Обсуждение социального и этического аспектов аборта — это, конечно же, не пустое резонерство: действительно, убийство это или не убийство, лишаем ли мы зародыш права на жизнь и имеет ли он это право? Медицинское решение проблемы — профилактика нежелательной беременности, превенция развития зародыша медикаментозными средствами и производство операции аборта таким образом, чтобы не причинить (или причинить в наименьшей степени) здоровью матери вреда.
По мнению американского социолога Дж. Макмехена, уделяющего много внимания проблеме аборта, противники аборта часто защищают свою позицию, утверждая, что плод — это человек, личность (следовательно, аборт есть убийство человека, гомицид). Как пишет Макмехен, сторонники аборта, в свою очередь, выдвигают следующие аргументы:
- потребности плода никаким образом не связаны с долгом беременной женщины по его жизненному обеспечению;
- беременная женщина не имеет никаких моральных обязательств по отношению к плоду;
- убивая плод, женщина не отнимает у плода нечто, что могло бы существовать независимо от нее;
- женщина не обязана сохранять плод любой ценой;
- женщина, делая аборт, не убивает плод, а дает ему умереть;
- лишение плода жизни не является безусловным моральным злом, как и наделение жизнью не является безусловным добром.

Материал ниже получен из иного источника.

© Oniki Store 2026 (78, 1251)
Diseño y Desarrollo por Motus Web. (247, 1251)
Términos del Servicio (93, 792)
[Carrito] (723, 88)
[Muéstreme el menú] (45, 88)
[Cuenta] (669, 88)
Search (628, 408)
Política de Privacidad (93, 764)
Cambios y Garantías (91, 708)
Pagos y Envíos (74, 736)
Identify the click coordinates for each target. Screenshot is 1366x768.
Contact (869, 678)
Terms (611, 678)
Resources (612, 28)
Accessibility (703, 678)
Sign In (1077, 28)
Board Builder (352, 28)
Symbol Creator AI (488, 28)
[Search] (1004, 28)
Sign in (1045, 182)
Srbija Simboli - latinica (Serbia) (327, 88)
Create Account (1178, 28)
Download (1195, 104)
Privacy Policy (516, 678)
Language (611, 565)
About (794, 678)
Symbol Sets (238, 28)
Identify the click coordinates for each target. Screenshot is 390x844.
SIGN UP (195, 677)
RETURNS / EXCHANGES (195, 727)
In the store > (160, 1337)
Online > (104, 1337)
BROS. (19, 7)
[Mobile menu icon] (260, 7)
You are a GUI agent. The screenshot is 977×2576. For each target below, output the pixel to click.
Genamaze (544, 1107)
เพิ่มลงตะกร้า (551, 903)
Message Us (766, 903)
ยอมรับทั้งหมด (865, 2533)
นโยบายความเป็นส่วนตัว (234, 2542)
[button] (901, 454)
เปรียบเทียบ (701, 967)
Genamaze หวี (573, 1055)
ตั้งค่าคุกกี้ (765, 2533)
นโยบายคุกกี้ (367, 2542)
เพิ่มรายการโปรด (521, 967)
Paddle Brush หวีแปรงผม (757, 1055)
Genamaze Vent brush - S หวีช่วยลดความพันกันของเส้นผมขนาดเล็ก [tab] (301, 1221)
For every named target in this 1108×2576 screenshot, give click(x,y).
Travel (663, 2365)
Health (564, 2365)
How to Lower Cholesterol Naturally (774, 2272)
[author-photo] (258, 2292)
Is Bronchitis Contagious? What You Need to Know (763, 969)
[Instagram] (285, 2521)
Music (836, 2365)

Самоубийство — предмет извечного спора между светскими философами и богословами. С точки зрения философов (как материалистов, так и некоторых идеалистов), человек не может быть лишен права на самоубийство и общество не должно мешать ему в этом. Светские философы спорят между собой в основном относительно достаточности мотивов для того, чтобы человек имел право свести счеты с жизнью. Что касается религиозных философов, то с их точки зрения, самоубийство в принципе не может разрешить никакую проблему: можно убить свою плоть, но душа все равно бессмертна, только отягощена еще одним грехом. Все религиозные конфессии категорически выступают против самоубийства, расценивая его как посягательство на право Бога даровать и отнимать жизнь.
Эвтаназия — самая спорная из названных проблем, в древних цивилизациях таковой не была. Платон вводит в «правильное» законодательство право на смерть тяжело больного, а Аристотель без осуждения говорит об убийстве детей, рожденных с дефектом. Однако древние не знали проблемы эвтаназии, какой она предстала современному обществу.
Проблема эвтаназии стала такой модной по двум причинам: во-первых, она связана с деньгами (возможный материальный интерес родственников в смерти больного, высокая оплата врачей и т.д.); во-вторых, появились препараты, которые действительно могут гарантировать «сладкую и нежную смерть». Самый сильный аргумент за эвтаназию — непереносимые страдания неизлечимого больного. Однако этот аргумент неопровержим только во второй своей части: действительно, есть неизлечимые больные, которые непременно умрут от заболевания, из-за которого страдают. Что касается его первой части, то тут есть возражения. Сейчас имеются не только препараты, способные обеспечить безболезненную смерть, но и препараты, способные снять все боли и страдания. Понятно, что ратующие за эвтаназию не желают принимать на себя ответственность за смерть пациента, если он умрет во время процедуры по купированию его страданий. Тогда врачу может быть инкриминирована неумышленная эвтаназия (и если родственники возбудят по этому поводу уголовное дело против врача, судебно-медицинскому эксперту нелегко будет защитить коллегу). Невозможно с абсолютной точностью вычислить ту дозу лекарств, которая снимет боль, а не убьет больного. Вероятно, многие врачи, выступающие за эвтаназию, руководствуются не только денежным интересом, но и профессиональной безопасностью.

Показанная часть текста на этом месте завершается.